**Assigned task**
Copy out the data below. Keep every word as it is.

**Input for this task**
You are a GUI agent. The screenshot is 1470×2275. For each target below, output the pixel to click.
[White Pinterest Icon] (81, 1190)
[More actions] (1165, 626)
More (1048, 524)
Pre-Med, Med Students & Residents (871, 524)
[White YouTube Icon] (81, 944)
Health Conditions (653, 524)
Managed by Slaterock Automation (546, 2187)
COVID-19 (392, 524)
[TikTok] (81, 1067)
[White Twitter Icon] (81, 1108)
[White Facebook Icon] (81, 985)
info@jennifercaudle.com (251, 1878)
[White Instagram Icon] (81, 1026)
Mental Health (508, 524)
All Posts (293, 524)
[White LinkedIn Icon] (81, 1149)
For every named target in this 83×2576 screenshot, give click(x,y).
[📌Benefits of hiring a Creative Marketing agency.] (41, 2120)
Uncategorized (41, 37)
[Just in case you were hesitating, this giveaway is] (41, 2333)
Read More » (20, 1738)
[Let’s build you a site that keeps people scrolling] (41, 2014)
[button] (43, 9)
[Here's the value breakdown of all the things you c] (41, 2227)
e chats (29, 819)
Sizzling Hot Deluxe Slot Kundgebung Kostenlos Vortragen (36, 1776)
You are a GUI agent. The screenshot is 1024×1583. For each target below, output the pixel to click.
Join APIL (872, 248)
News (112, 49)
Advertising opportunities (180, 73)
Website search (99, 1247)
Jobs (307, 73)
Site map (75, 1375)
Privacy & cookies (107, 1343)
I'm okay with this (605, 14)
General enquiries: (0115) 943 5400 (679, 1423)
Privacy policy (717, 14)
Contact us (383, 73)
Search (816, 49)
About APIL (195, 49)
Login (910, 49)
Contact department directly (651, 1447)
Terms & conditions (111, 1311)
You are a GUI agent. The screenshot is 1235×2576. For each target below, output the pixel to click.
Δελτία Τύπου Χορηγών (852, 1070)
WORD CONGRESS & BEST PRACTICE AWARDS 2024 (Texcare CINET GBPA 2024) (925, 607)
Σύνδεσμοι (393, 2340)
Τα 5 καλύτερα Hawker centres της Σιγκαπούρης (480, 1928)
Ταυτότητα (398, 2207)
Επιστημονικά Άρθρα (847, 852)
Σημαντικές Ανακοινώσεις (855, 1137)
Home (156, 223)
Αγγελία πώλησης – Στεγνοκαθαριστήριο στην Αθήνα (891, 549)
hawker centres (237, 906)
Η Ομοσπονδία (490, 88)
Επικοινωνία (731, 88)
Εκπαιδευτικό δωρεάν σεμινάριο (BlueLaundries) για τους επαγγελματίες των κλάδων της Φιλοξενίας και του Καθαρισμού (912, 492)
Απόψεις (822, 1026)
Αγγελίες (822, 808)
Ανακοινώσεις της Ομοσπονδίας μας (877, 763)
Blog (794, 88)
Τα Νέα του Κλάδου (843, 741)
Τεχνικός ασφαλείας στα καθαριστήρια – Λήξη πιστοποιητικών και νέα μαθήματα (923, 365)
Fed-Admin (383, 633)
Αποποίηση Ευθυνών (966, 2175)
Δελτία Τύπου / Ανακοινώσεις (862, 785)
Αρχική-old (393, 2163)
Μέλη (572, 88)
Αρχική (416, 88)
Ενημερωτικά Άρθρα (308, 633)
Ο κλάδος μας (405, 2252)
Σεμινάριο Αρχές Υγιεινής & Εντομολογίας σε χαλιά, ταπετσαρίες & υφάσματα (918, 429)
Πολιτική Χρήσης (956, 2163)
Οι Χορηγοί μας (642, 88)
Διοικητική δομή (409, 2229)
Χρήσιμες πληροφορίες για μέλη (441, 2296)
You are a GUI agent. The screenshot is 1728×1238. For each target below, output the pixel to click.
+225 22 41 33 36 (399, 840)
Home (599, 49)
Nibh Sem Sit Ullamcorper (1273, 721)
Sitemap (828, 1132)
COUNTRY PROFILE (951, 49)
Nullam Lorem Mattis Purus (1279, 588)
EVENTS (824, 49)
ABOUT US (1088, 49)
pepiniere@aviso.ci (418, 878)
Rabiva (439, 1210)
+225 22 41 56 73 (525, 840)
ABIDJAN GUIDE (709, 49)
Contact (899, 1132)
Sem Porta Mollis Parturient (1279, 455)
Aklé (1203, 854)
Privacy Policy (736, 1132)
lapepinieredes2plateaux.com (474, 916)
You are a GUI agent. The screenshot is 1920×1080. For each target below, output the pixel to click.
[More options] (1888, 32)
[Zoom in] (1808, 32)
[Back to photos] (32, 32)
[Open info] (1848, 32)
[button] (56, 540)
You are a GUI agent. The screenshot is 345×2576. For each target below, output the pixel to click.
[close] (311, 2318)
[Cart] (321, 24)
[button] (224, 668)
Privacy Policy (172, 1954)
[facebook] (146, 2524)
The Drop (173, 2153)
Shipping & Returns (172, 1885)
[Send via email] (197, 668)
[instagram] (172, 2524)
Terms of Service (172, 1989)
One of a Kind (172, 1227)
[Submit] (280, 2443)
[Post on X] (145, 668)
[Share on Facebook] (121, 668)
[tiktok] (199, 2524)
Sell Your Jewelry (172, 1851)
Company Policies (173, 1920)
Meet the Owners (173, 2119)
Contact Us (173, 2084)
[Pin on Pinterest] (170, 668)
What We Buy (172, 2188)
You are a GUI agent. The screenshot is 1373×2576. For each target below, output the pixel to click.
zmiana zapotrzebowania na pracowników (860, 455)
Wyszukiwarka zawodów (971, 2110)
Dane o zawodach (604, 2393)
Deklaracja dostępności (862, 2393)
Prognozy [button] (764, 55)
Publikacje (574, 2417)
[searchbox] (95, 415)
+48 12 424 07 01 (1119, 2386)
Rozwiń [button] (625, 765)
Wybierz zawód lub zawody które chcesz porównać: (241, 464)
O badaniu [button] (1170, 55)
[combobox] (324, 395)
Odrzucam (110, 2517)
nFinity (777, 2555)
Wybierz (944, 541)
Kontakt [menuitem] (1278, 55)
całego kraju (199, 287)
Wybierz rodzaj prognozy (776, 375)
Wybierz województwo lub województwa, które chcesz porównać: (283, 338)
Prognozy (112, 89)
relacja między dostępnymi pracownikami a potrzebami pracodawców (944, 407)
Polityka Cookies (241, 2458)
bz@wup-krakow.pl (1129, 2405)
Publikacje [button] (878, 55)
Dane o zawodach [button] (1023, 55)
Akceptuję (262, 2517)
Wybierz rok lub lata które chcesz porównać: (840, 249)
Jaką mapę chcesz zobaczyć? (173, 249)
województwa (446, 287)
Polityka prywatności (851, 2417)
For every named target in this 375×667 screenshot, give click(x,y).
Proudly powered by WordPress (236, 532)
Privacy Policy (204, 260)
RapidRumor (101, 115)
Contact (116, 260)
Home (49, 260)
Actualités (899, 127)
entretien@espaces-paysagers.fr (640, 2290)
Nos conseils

**Completed task**
You are a GUI agent. The screenshot is 1470×2275. For each target below, output the pixel to click.
[White Pinterest Icon] (81, 1190)
[More actions] (1165, 626)
More (1048, 524)
Pre-Med, Med Students & Residents (871, 524)
[White YouTube Icon] (81, 944)
Health Conditions (653, 524)
Managed by Slaterock Automation (546, 2187)
COVID-19 (392, 524)
[TikTok] (81, 1067)
[White Twitter Icon] (81, 1108)
[White Facebook Icon] (81, 985)
info@jennifercaudle.com (251, 1878)
[White Instagram Icon] (81, 1026)
Mental Health (508, 524)
All Posts (293, 524)
[White LinkedIn Icon] (81, 1149)
For every named target in this 83×2576 screenshot, give click(x,y).
[📌Benefits of hiring a Creative Marketing agency.] (41, 2120)
Uncategorized (41, 37)
[Just in case you were hesitating, this giveaway is] (41, 2333)
Read More » (20, 1738)
[Let’s build you a site that keeps people scrolling] (41, 2014)
[button] (43, 9)
[Here's the value breakdown of all the things you c] (41, 2227)
e chats (29, 819)
Sizzling Hot Deluxe Slot Kundgebung Kostenlos Vortragen (36, 1776)
You are a GUI agent. The screenshot is 1024×1583. For each target below, output the pixel to click.
Join APIL (872, 248)
News (112, 49)
Advertising opportunities (180, 73)
Website search (99, 1247)
Jobs (307, 73)
Site map (75, 1375)
Privacy & cookies (107, 1343)
I'm okay with this (605, 14)
General enquiries: (0115) 943 5400 (679, 1423)
Privacy policy (717, 14)
Contact us (383, 73)
Search (816, 49)
About APIL (195, 49)
Login (910, 49)
Contact department directly (651, 1447)
Terms & conditions (111, 1311)
You are a GUI agent. The screenshot is 1235×2576. For each target below, output the pixel to click.
Δελτία Τύπου Χορηγών (852, 1070)
WORD CONGRESS & BEST PRACTICE AWARDS 2024 (Texcare CINET GBPA 2024) (925, 607)
Σύνδεσμοι (393, 2340)
Τα 5 καλύτερα Hawker centres της Σιγκαπούρης (480, 1928)
Ταυτότητα (398, 2207)
Επιστημονικά Άρθρα (847, 852)
Σημαντικές Ανακοινώσεις (855, 1137)
Home (156, 223)
Αγγελία πώλησης – Στεγνοκαθαριστήριο στην Αθήνα (891, 549)
hawker centres (237, 906)
Η Ομοσπονδία (490, 88)
Επικοινωνία (731, 88)
Εκπαιδευτικό δωρεάν σεμινάριο (BlueLaundries) για τους επαγγελματίες των κλάδων της Φιλοξενίας και του Καθαρισμού (912, 492)
Απόψεις (822, 1026)
Αγγελίες (822, 808)
Ανακοινώσεις της Ομοσπονδίας μας (877, 763)
Blog (794, 88)
Τα Νέα του Κλάδου (843, 741)
Τεχνικός ασφαλείας στα καθαριστήρια – Λήξη πιστοποιητικών και νέα μαθήματα (923, 365)
Fed-Admin (383, 633)
Αποποίηση Ευθυνών (966, 2175)
Δελτία Τύπου / Ανακοινώσεις (862, 785)
Αρχική-old (393, 2163)
Μέλη (572, 88)
Αρχική (416, 88)
Ενημερωτικά Άρθρα (308, 633)
Ο κλάδος μας (405, 2252)
Σεμινάριο Αρχές Υγιεινής & Εντομολογίας σε χαλιά, ταπετσαρίες & υφάσματα (918, 429)
Πολιτική Χρήσης (956, 2163)
Οι Χορηγοί μας (642, 88)
Διοικητική δομή (409, 2229)
Χρήσιμες πληροφορίες για μέλη (441, 2296)
You are a GUI agent. The screenshot is 1728×1238. For each target below, output the pixel to click.
+225 22 41 33 36 (399, 840)
Home (599, 49)
Nibh Sem Sit Ullamcorper (1273, 721)
Sitemap (828, 1132)
COUNTRY PROFILE (951, 49)
Nullam Lorem Mattis Purus (1279, 588)
EVENTS (824, 49)
ABOUT US (1088, 49)
pepiniere@aviso.ci (418, 878)
Rabiva (439, 1210)
+225 22 41 56 73 (525, 840)
ABIDJAN GUIDE (709, 49)
Contact (899, 1132)
Sem Porta Mollis Parturient (1279, 455)
Aklé (1203, 854)
Privacy Policy (736, 1132)
lapepinieredes2plateaux.com (474, 916)
You are a GUI agent. The screenshot is 1920×1080. For each target below, output the pixel to click.
[More options] (1888, 32)
[Zoom in] (1808, 32)
[Back to photos] (32, 32)
[Open info] (1848, 32)
[button] (56, 540)
You are a GUI agent. The screenshot is 345×2576. For each target below, output the pixel to click.
[close] (311, 2318)
[Cart] (321, 24)
[button] (224, 668)
Privacy Policy (172, 1954)
[facebook] (146, 2524)
The Drop (173, 2153)
Shipping & Returns (172, 1885)
[Send via email] (197, 668)
[instagram] (172, 2524)
Terms of Service (172, 1989)
One of a Kind (172, 1227)
[Submit] (280, 2443)
[Post on X] (145, 668)
[Share on Facebook] (121, 668)
[tiktok] (199, 2524)
Sell Your Jewelry (172, 1851)
Company Policies (173, 1920)
Meet the Owners (173, 2119)
Contact Us (173, 2084)
[Pin on Pinterest] (170, 668)
What We Buy (172, 2188)
You are a GUI agent. The screenshot is 1373×2576. For each target below, output the pixel to click.
zmiana zapotrzebowania na pracowników (860, 455)
Wyszukiwarka zawodów (971, 2110)
Dane o zawodach (604, 2393)
Deklaracja dostępności (862, 2393)
Prognozy [button] (764, 55)
Publikacje (574, 2417)
[searchbox] (95, 415)
+48 12 424 07 01 (1119, 2386)
Rozwiń [button] (625, 765)
Wybierz zawód lub zawody które chcesz porównać: (241, 464)
O badaniu [button] (1170, 55)
[combobox] (324, 395)
Odrzucam (110, 2517)
nFinity (777, 2555)
Wybierz (944, 541)
Kontakt [menuitem] (1278, 55)
całego kraju (199, 287)
Wybierz rodzaj prognozy (776, 375)
Wybierz województwo lub województwa, które chcesz porównać: (283, 338)
Prognozy (112, 89)
relacja między dostępnymi pracownikami a potrzebami pracodawców (944, 407)
Polityka Cookies (241, 2458)
bz@wup-krakow.pl (1129, 2405)
Publikacje [button] (878, 55)
Dane o zawodach [button] (1023, 55)
Akceptuję (262, 2517)
Wybierz rok lub lata które chcesz porównać: (840, 249)
Jaką mapę chcesz zobaczyć? (173, 249)
województwa (446, 287)
Polityka prywatności (851, 2417)
For every named target in this 375×667 screenshot, give click(x,y).
Proudly powered by WordPress (236, 532)
Privacy Policy (204, 260)
RapidRumor (101, 115)
Contact (116, 260)
Home (49, 260)
Actualités (899, 127)
entretien@espaces-paysagers.fr (640, 2290)
Nos conseils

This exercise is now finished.